Inflation has taken hold in developed economies – 6.0% in the US and 8.5% in the EU – and many companies have been struggling to deal with rising input costs.
The key to being able to raise prices without losing customers is to offer a product or service that is irreplaceable in customers’ minds – perhaps an everyday essential item, or a small luxury that customers are unwilling to cut back on.
This is one of several reasons that we introduced our Global Consumer Franchise Stocks Theme over 10 years ago. This basket of fifteen companies have world-class brands and global distribution, allowing them to more easily pass on rising input costs to consumers.

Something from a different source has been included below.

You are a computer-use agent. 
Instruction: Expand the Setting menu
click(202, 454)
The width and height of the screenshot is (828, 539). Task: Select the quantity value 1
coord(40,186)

Overall, across the past 6-12 months, this basket of companies has increased prices by 8.9% on average while also managing to increase volumes by 1.8%. Results have varied from company to company, suggesting that a diversified basket is important.
This basket of companies performed well in 2022, producing total returns of c. 0%, a very attractive return in a period when equities declined 12% and Eurozone government bonds lost 18%. Going forward, we continue to find the basket of Global Consumer Franchise Stocks attractive. Offering a starting dividend yield of 2.7%, and growth in that yield (through earnings growth) of perhaps 3-4%, these companies hold out the prospect of 6-7% annual total returns from here, and still well in excess of the likely returns available from government bonds.
Furthermore, the companies’ brands and global distribution give them a competitive edge, defensiveness in recession, and the ability to pass on rising input costs to consumers. None of these qualities are available from government bonds, whose yields to maturity are fixed at the point of investment and, thus, offer no growth in that income.